### Work to do
Copy out the material below line for line, with no changes.

### Input rows
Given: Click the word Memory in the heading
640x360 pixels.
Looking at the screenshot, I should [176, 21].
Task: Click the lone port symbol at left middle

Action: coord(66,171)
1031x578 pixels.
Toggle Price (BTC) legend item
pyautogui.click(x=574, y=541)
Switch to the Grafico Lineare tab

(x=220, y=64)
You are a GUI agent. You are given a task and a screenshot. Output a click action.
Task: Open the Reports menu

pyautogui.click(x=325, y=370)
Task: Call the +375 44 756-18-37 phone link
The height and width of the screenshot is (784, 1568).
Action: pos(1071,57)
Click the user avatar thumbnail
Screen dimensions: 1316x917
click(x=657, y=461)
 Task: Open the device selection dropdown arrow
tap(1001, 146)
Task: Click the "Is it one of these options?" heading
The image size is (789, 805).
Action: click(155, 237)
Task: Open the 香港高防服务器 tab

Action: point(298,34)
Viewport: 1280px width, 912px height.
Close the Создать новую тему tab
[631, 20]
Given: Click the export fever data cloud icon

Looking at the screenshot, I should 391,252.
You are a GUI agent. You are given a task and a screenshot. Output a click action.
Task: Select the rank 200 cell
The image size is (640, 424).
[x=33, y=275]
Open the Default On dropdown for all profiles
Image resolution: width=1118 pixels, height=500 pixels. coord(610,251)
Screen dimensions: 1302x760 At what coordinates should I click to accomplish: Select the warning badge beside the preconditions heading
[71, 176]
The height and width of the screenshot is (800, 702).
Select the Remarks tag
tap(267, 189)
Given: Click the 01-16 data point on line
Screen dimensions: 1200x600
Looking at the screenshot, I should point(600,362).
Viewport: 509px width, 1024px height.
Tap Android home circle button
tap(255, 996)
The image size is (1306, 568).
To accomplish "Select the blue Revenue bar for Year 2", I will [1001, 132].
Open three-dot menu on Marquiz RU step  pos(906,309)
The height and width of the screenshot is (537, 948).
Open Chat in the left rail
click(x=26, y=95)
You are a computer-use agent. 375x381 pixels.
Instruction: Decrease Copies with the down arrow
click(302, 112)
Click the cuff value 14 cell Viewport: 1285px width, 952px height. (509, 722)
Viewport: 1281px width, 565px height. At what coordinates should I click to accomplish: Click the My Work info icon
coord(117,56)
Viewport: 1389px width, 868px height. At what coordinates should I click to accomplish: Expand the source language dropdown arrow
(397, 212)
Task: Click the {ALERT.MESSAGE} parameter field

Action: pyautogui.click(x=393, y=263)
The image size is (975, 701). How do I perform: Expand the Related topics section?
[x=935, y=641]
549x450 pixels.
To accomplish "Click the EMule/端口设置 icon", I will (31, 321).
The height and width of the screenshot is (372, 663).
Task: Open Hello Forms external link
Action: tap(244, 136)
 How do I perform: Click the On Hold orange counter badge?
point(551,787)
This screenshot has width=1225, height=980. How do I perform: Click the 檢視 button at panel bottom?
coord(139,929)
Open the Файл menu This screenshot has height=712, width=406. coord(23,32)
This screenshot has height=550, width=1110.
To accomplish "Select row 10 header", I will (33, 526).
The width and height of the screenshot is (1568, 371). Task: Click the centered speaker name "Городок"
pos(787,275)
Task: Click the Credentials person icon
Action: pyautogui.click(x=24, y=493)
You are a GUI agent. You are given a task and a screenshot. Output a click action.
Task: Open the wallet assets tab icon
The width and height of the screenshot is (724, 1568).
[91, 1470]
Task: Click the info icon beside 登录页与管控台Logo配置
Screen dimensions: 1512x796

### Full answer
Given: Click the word Memory in the heading
640x360 pixels.
Looking at the screenshot, I should [176, 21].
Task: Click the lone port symbol at left middle

Action: coord(66,171)
1031x578 pixels.
Toggle Price (BTC) legend item
pyautogui.click(x=574, y=541)
Switch to the Grafico Lineare tab

(x=220, y=64)
You are a GUI agent. You are given a task and a screenshot. Output a click action.
Task: Open the Reports menu

pyautogui.click(x=325, y=370)
Task: Call the +375 44 756-18-37 phone link
The height and width of the screenshot is (784, 1568).
Action: pos(1071,57)
Click the user avatar thumbnail
Screen dimensions: 1316x917
click(x=657, y=461)
 Task: Open the device selection dropdown arrow
tap(1001, 146)
Task: Click the "Is it one of these options?" heading
The image size is (789, 805).
Action: click(155, 237)
Task: Open the 香港高防服务器 tab

Action: point(298,34)
Viewport: 1280px width, 912px height.
Close the Создать новую тему tab
[631, 20]
Given: Click the export fever data cloud icon

Looking at the screenshot, I should 391,252.
You are a GUI agent. You are given a task and a screenshot. Output a click action.
Task: Select the rank 200 cell
The image size is (640, 424).
[x=33, y=275]
Open the Default On dropdown for all profiles
Image resolution: width=1118 pixels, height=500 pixels. coord(610,251)
Screen dimensions: 1302x760 At what coordinates should I click to accomplish: Select the warning badge beside the preconditions heading
[71, 176]
The height and width of the screenshot is (800, 702).
Select the Remarks tag
tap(267, 189)
Given: Click the 01-16 data point on line
Screen dimensions: 1200x600
Looking at the screenshot, I should point(600,362).
Viewport: 509px width, 1024px height.
Tap Android home circle button
tap(255, 996)
The image size is (1306, 568).
To accomplish "Select the blue Revenue bar for Year 2", I will [1001, 132].
Open three-dot menu on Marquiz RU step  pos(906,309)
The height and width of the screenshot is (537, 948).
Open Chat in the left rail
click(x=26, y=95)
You are a computer-use agent. 375x381 pixels.
Instruction: Decrease Copies with the down arrow
click(302, 112)
Click the cuff value 14 cell Viewport: 1285px width, 952px height. (509, 722)
Viewport: 1281px width, 565px height. At what coordinates should I click to accomplish: Click the My Work info icon
coord(117,56)
Viewport: 1389px width, 868px height. At what coordinates should I click to accomplish: Expand the source language dropdown arrow
(397, 212)
Task: Click the {ALERT.MESSAGE} parameter field

Action: pyautogui.click(x=393, y=263)
The image size is (975, 701). How do I perform: Expand the Related topics section?
[x=935, y=641]
549x450 pixels.
To accomplish "Click the EMule/端口设置 icon", I will (31, 321).
The height and width of the screenshot is (372, 663).
Task: Open Hello Forms external link
Action: tap(244, 136)
 How do I perform: Click the On Hold orange counter badge?
point(551,787)
This screenshot has width=1225, height=980. How do I perform: Click the 檢視 button at panel bottom?
coord(139,929)
Open the Файл menu This screenshot has height=712, width=406. coord(23,32)
This screenshot has height=550, width=1110.
To accomplish "Select row 10 header", I will (33, 526).
The width and height of the screenshot is (1568, 371). Task: Click the centered speaker name "Городок"
pos(787,275)
Task: Click the Credentials person icon
Action: pyautogui.click(x=24, y=493)
You are a GUI agent. You are given a task and a screenshot. Output a click action.
Task: Open the wallet assets tab icon
The width and height of the screenshot is (724, 1568).
[91, 1470]
Task: Click the info icon beside 登录页与管控台Logo配置
Screen dimensions: 1512x796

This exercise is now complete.